==== Given data
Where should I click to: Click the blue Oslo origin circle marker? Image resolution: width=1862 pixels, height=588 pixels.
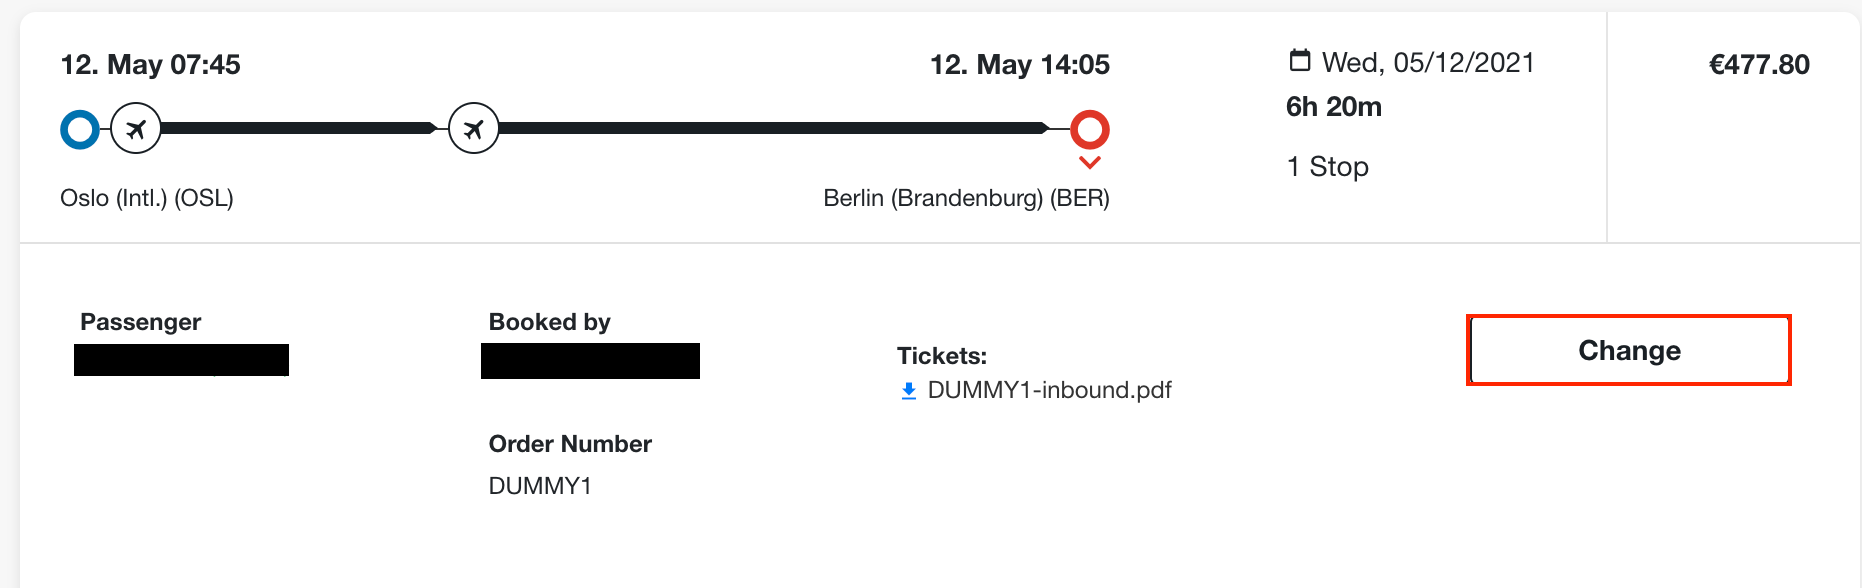tap(80, 129)
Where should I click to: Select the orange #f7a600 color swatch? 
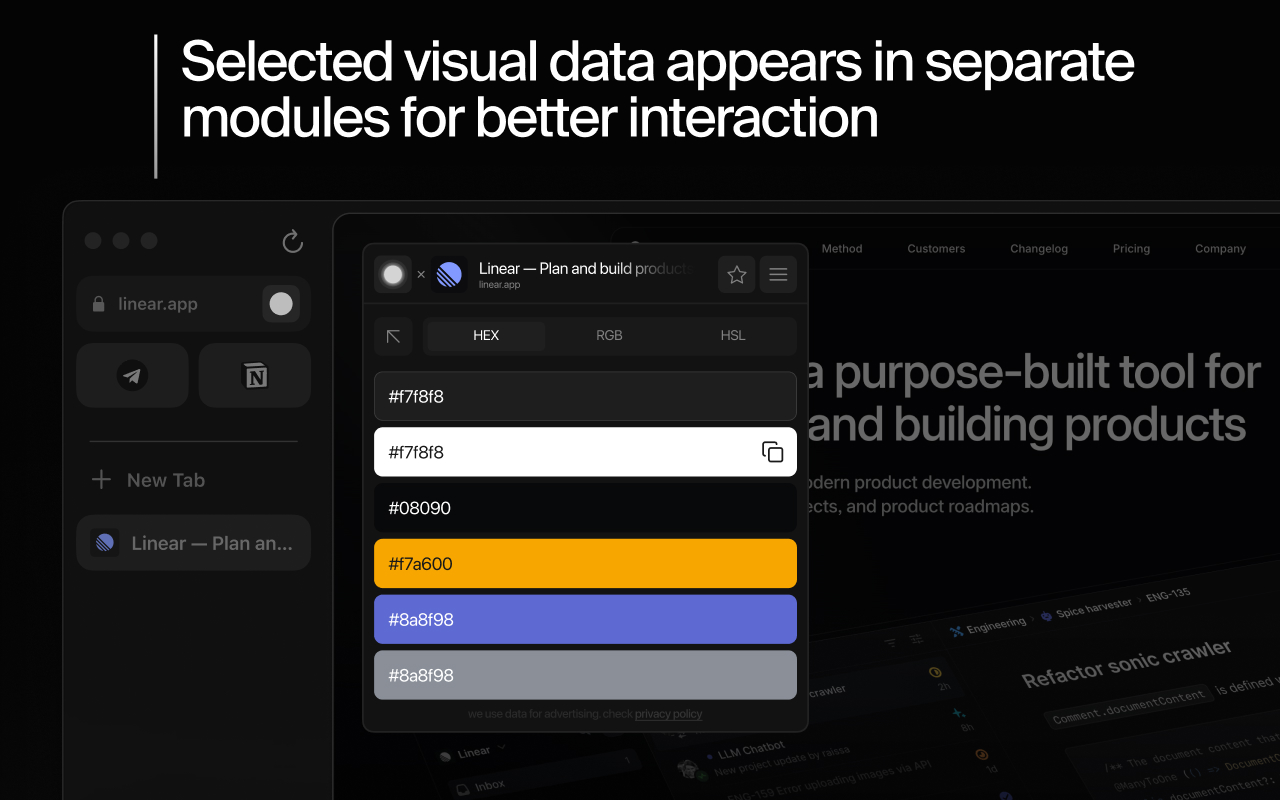585,563
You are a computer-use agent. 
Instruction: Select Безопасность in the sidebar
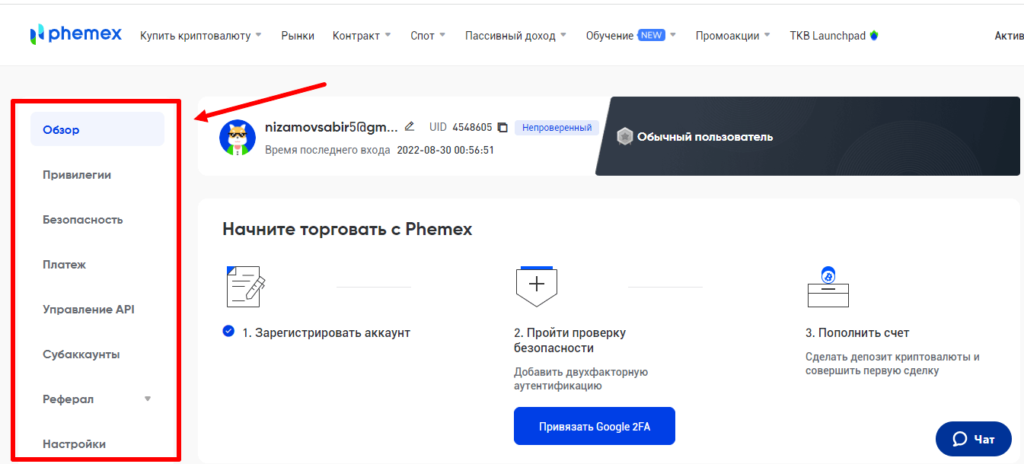pyautogui.click(x=83, y=219)
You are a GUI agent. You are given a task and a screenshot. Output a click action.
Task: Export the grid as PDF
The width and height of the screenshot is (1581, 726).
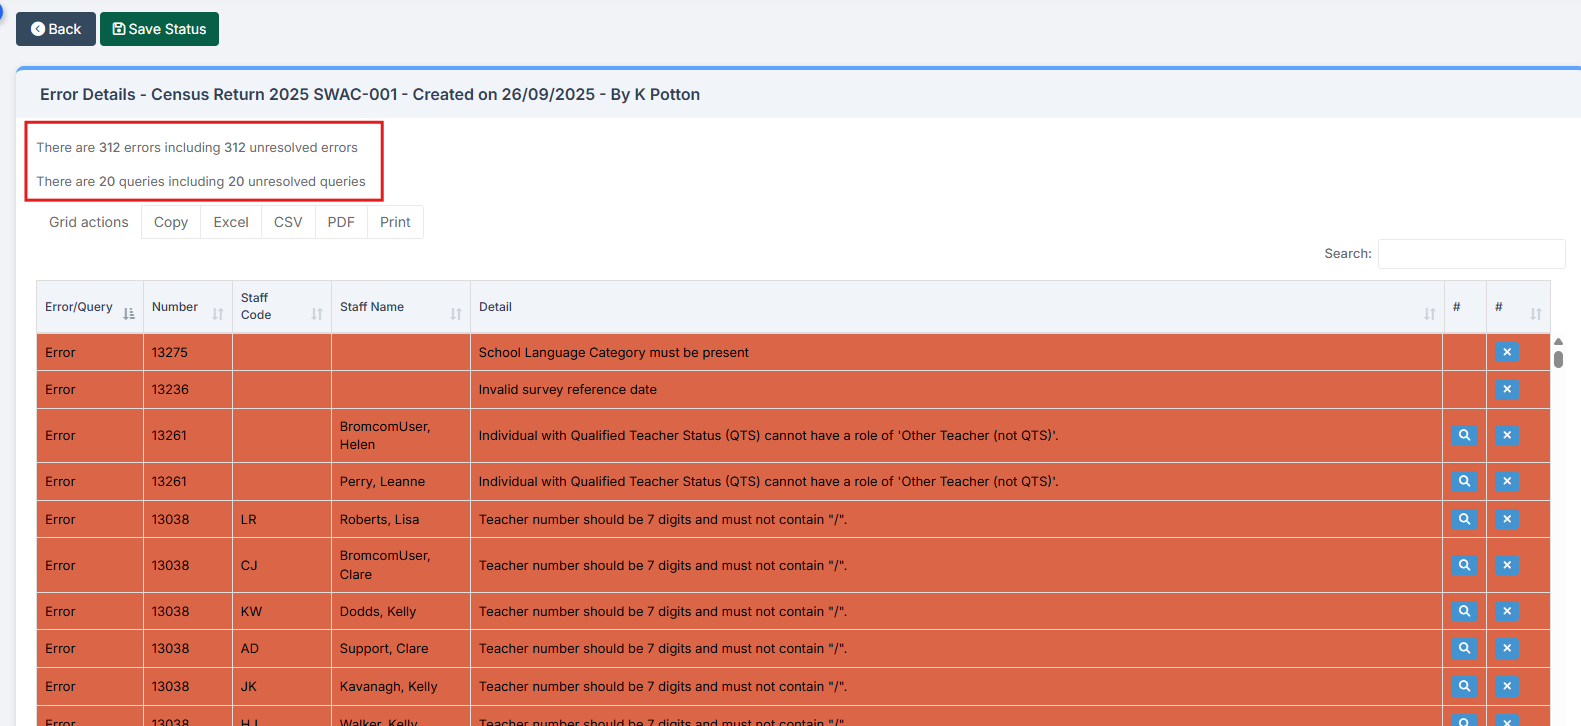[341, 222]
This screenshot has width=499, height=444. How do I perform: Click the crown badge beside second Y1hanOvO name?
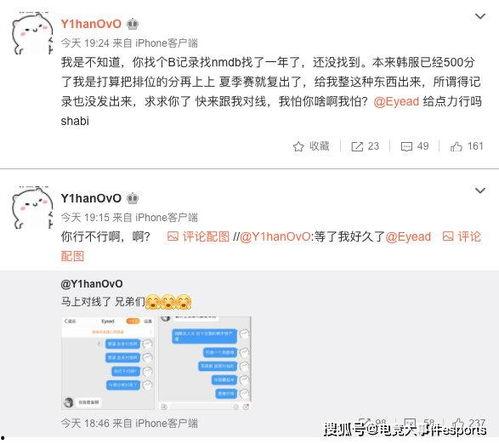tap(133, 198)
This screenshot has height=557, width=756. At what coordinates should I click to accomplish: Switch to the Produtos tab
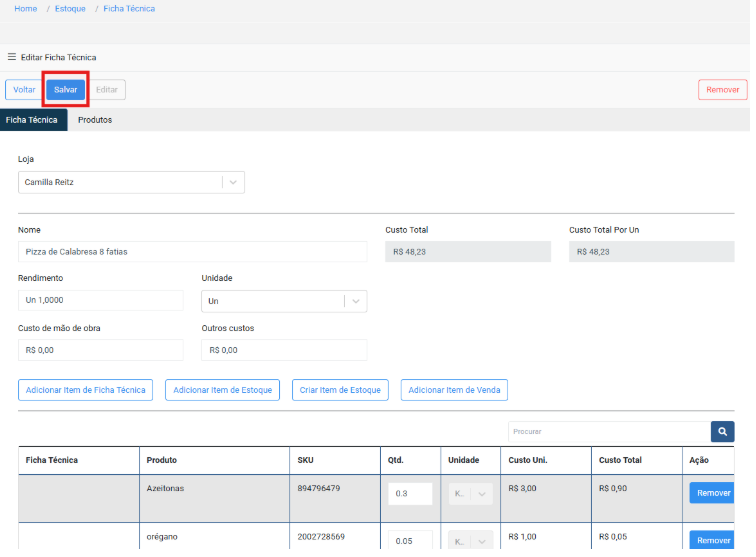pos(95,120)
========
● **What to produce**: Each line above is to be repeated exactly as written; no picture is carried over.

● **Answer to this problem**:
Where should I click to: Click the blue Oslo origin circle marker? Image resolution: width=1862 pixels, height=588 pixels.
tap(80, 129)
Where should I click to: Select the orange #f7a600 color swatch? 
585,563
You are a computer-use agent. 
Instruction: Select Безопасность in the sidebar
pyautogui.click(x=83, y=219)
You are a GUI agent. You are given a task and a screenshot. Output a click action.
Task: Export the grid as PDF
The width and height of the screenshot is (1581, 726).
[341, 222]
This screenshot has width=499, height=444. How do I perform: Click the crown badge beside second Y1hanOvO name?
tap(133, 198)
This screenshot has height=557, width=756. At what coordinates should I click to accomplish: Switch to the Produtos tab
pos(95,120)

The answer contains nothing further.